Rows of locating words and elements
— begin —
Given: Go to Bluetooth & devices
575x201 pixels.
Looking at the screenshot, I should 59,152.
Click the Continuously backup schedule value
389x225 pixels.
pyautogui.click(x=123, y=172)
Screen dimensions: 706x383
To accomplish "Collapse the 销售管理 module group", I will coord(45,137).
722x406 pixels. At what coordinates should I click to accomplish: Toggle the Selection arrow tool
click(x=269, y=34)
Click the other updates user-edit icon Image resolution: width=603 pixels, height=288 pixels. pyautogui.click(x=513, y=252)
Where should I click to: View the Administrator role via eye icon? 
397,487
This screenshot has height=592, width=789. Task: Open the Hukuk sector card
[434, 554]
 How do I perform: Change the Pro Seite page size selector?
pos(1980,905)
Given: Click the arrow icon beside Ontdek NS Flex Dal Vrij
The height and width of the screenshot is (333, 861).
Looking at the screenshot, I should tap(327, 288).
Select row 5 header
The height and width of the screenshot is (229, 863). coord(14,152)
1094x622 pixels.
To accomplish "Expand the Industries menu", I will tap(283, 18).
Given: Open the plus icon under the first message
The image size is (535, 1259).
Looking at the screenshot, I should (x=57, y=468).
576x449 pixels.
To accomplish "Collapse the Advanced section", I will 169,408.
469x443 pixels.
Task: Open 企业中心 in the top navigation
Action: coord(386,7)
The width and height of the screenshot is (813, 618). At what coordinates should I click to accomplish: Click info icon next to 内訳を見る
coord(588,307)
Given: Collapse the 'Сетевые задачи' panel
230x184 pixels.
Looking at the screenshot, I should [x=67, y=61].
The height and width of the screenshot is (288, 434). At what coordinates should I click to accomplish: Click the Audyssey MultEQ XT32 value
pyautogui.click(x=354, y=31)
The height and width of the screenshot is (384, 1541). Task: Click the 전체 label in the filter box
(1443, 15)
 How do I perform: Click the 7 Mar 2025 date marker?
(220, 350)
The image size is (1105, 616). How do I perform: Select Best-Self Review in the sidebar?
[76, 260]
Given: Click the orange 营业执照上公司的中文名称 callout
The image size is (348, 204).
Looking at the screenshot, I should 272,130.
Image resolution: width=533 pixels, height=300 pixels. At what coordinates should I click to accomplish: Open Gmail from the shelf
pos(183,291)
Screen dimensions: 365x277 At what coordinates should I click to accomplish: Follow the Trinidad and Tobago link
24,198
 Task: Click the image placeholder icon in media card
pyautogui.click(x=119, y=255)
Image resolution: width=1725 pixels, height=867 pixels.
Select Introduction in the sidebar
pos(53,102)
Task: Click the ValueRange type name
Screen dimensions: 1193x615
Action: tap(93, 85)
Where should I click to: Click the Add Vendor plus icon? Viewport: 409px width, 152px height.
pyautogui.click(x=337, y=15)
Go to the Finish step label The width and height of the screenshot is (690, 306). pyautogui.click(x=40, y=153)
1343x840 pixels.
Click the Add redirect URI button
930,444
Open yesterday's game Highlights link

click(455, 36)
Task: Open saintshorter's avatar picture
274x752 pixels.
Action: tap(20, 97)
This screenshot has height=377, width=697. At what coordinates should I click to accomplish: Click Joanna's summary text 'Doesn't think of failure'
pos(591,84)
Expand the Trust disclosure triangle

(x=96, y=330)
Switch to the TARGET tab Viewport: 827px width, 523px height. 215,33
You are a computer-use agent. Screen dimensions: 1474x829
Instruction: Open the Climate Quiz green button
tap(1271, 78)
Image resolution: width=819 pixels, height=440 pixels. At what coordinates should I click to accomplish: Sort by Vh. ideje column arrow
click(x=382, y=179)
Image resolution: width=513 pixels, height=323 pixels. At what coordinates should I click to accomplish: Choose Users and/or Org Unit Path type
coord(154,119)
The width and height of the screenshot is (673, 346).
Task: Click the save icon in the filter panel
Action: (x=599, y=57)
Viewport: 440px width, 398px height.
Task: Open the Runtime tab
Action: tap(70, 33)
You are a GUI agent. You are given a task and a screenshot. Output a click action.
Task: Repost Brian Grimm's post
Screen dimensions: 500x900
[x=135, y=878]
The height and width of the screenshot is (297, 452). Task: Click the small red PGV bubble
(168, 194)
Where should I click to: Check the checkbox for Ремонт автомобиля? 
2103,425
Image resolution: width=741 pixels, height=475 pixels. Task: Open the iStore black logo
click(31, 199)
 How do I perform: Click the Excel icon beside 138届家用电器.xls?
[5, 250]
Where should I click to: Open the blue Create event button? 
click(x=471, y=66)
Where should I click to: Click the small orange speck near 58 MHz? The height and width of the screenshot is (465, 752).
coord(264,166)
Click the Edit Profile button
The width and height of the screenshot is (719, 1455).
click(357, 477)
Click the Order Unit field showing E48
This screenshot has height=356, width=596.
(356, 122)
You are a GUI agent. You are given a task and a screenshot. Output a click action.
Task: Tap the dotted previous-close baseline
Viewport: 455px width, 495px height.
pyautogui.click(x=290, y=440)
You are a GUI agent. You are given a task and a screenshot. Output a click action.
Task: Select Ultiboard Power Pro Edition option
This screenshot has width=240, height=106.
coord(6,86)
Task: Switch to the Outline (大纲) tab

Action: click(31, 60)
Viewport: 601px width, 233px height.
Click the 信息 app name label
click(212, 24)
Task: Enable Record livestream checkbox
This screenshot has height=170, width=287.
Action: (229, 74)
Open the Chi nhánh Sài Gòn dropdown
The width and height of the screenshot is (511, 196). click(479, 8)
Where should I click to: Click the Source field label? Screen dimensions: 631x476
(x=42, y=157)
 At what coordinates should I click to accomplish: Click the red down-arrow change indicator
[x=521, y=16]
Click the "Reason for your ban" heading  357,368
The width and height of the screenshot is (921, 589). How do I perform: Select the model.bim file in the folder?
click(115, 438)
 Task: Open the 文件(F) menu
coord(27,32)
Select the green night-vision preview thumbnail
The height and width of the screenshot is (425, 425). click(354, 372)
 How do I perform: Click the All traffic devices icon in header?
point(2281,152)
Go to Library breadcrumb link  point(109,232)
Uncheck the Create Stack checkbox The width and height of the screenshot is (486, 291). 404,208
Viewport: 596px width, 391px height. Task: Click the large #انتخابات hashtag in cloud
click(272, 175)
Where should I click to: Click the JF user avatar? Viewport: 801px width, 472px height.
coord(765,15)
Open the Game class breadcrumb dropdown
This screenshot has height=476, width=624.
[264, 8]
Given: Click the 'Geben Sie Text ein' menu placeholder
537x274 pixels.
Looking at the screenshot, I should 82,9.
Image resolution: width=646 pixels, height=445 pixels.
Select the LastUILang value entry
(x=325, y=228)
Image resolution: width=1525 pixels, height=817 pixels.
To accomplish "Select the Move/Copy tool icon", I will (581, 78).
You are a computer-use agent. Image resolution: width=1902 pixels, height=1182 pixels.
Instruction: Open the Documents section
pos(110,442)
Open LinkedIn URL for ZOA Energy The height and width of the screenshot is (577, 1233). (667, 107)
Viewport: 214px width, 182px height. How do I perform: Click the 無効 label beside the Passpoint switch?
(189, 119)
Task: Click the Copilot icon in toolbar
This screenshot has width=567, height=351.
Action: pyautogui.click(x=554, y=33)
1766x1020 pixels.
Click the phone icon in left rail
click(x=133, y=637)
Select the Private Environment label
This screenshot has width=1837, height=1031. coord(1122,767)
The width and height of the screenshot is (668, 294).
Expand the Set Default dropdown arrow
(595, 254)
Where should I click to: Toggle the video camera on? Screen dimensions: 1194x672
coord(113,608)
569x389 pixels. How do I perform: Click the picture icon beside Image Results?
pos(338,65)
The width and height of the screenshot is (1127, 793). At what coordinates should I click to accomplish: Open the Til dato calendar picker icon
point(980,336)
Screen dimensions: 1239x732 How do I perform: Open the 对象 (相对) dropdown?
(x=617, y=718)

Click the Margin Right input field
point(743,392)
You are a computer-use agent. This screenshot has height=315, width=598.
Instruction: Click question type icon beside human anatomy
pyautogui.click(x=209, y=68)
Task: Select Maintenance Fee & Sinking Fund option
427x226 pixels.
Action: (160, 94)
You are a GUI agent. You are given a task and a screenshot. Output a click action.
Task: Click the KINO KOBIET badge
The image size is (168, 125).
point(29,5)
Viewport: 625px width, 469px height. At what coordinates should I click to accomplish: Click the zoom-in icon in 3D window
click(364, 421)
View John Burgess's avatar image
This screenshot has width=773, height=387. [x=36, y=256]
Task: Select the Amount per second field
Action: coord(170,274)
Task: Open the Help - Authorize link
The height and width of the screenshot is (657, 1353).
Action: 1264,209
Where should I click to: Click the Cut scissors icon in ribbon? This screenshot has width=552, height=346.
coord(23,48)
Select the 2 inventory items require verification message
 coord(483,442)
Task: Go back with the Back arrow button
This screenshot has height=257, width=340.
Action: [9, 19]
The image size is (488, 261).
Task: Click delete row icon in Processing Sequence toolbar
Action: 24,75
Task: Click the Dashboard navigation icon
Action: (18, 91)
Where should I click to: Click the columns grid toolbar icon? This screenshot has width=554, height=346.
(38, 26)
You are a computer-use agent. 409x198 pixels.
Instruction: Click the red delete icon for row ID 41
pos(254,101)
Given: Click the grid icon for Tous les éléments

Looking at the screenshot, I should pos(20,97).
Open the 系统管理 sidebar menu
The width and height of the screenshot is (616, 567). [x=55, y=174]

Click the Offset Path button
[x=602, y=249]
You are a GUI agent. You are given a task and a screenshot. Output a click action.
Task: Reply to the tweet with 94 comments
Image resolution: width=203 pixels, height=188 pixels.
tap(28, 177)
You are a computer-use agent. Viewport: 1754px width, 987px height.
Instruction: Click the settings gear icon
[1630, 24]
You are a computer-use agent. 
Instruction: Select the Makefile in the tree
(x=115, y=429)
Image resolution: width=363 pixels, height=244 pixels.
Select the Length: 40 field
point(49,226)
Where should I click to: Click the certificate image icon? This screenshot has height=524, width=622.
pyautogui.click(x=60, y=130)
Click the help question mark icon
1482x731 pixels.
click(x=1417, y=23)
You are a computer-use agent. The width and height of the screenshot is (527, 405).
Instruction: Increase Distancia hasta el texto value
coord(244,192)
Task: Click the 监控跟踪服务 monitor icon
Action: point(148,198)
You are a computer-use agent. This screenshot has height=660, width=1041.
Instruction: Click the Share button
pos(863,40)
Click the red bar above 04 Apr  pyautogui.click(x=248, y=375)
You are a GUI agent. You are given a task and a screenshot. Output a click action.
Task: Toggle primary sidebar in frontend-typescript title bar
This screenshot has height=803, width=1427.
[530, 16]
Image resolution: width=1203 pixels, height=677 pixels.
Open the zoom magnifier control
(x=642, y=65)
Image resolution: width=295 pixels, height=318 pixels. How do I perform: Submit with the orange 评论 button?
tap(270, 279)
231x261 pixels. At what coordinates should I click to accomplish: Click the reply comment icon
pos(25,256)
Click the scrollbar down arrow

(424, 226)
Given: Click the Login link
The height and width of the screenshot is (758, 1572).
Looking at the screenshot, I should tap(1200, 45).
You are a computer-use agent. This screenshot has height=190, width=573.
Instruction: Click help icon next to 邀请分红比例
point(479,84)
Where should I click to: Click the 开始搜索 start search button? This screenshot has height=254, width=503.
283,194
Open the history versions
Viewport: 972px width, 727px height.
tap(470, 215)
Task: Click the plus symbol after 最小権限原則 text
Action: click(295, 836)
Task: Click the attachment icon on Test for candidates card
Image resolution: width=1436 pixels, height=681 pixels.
— end —
Copy out again, unchanged, the rows from the line containing "Task: Select Maintenance" up to and including the line containing "click(364, 421)".

TASK RESPONSE:
Task: Select Maintenance Fee & Sinking Fund option
427x226 pixels.
Action: (160, 94)
You are a GUI agent. You are given a task and a screenshot. Output a click action.
Task: Click the KINO KOBIET badge
The image size is (168, 125).
point(29,5)
Viewport: 625px width, 469px height. At what coordinates should I click to accomplish: Click the zoom-in icon in 3D window
click(364, 421)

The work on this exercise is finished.